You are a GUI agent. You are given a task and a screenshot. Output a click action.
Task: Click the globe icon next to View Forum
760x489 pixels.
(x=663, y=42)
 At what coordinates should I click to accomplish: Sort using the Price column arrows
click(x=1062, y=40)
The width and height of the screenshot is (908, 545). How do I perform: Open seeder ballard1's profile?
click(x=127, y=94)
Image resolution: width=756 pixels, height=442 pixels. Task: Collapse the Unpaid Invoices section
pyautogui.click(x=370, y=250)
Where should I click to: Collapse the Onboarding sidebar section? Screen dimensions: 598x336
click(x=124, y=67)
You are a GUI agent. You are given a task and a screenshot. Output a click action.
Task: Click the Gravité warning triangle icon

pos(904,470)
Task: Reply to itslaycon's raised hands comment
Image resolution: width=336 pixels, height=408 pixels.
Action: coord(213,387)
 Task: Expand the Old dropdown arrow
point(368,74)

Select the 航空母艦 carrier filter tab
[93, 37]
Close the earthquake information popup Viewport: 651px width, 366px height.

== What is expected ==
The entries above must be returned exactly.

== Reply to the exercise ==
You are a GUI agent. You are given a task and a screenshot. Output a click action.
Task: Click the globe icon next to View Forum
760x489 pixels.
(x=663, y=42)
 At what coordinates should I click to accomplish: Sort using the Price column arrows
click(x=1062, y=40)
The width and height of the screenshot is (908, 545). How do I perform: Open seeder ballard1's profile?
click(x=127, y=94)
Image resolution: width=756 pixels, height=442 pixels. Task: Collapse the Unpaid Invoices section
pyautogui.click(x=370, y=250)
Where should I click to: Collapse the Onboarding sidebar section? Screen dimensions: 598x336
click(x=124, y=67)
You are a GUI agent. You are given a task and a screenshot. Output a click action.
Task: Click the Gravité warning triangle icon

pos(904,470)
Task: Reply to itslaycon's raised hands comment
Image resolution: width=336 pixels, height=408 pixels.
Action: coord(213,387)
 Task: Expand the Old dropdown arrow
point(368,74)

Select the 航空母艦 carrier filter tab
[93, 37]
Close the earthquake information popup Viewport: 651px width, 366px height.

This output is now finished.